In the target validation phase, one or several targets are studied to determine their role in the mechanism of a given disease state. Recent publication of the FDA “Critical Path” initiative (FDA, 2004) stresses the importance of translational research and the development of tools such as biomarkers and appropriate animal models for efficacy and toxicological testing which may potentially impact the selection of appropriate candidate for clinical development. The challenge for biomarkers is to allow earlier, more robust drug safety and efficacy measurement. Because of the multifaceted nature of optimal in vivo models and/or biomarker development, the research operating plans for the selection and applications of these models should have input from each functional area including formulations, such that a holistic approach can be taken to make the appropriate decisions. At the lead identification stage, discovery teams face a different challenge in using un-optimized leads for developing in vivo efficacy models to determine the specificity and selectivity of the lead.

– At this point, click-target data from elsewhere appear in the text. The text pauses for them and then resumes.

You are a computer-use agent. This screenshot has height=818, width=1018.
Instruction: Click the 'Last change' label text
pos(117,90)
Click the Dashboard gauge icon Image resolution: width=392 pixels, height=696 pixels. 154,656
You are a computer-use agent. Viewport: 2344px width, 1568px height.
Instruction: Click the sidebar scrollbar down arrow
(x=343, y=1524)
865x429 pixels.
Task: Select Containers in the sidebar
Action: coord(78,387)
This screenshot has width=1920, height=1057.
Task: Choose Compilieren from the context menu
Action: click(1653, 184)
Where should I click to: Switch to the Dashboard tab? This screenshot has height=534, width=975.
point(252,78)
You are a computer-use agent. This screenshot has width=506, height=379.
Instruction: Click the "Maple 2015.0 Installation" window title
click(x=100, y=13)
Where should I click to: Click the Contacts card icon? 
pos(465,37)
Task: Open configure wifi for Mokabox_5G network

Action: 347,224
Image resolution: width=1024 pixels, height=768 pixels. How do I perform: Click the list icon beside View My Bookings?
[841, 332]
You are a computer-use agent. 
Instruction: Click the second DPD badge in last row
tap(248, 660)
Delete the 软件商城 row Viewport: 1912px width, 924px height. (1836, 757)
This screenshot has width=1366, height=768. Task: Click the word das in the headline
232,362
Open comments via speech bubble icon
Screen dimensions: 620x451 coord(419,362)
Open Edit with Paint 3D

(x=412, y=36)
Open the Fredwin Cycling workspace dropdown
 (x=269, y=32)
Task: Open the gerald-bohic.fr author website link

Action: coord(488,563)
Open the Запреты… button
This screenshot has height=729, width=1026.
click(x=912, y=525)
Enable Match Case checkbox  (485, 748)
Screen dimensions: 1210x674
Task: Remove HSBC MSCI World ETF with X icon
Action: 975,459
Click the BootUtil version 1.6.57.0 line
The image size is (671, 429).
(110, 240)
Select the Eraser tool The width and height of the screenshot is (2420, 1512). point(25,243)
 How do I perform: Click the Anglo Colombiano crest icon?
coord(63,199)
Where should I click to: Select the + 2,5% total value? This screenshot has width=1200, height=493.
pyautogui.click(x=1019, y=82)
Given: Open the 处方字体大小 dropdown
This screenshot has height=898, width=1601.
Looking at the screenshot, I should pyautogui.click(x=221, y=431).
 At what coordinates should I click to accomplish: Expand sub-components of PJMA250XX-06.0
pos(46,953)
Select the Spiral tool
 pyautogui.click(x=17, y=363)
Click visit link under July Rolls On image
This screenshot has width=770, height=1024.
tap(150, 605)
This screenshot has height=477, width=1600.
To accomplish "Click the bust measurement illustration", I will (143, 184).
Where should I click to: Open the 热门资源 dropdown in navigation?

Finally, in lead optimization, a lead candidate emerges via SAR studies which use profiling to inform on efficacy, PK, toxicology and differentiation from comparators (as needed) to arrive at a single or small set of development candidates.

In the overall discovery process, whether these are proof-of-concept pre-clinical studies, biomarker development or mechanism-based toxicity studies, the conclusive evaluation is through an in vivo study. As such, formulation can influence API release rate, the PK profile, oral absorption and hence the PD effect. Hence, involvement of development scientists in this space can have a profound contribution to decision-making to enable the “fail fast/fail cheap” paradigm, reducing costs and downstream resources. Consequently, use of appropriate formulations and/or route of administration can be useful in the development of appropriate efficacy and toxicity models and thus enable studies previously inaccessible using conventional approaches.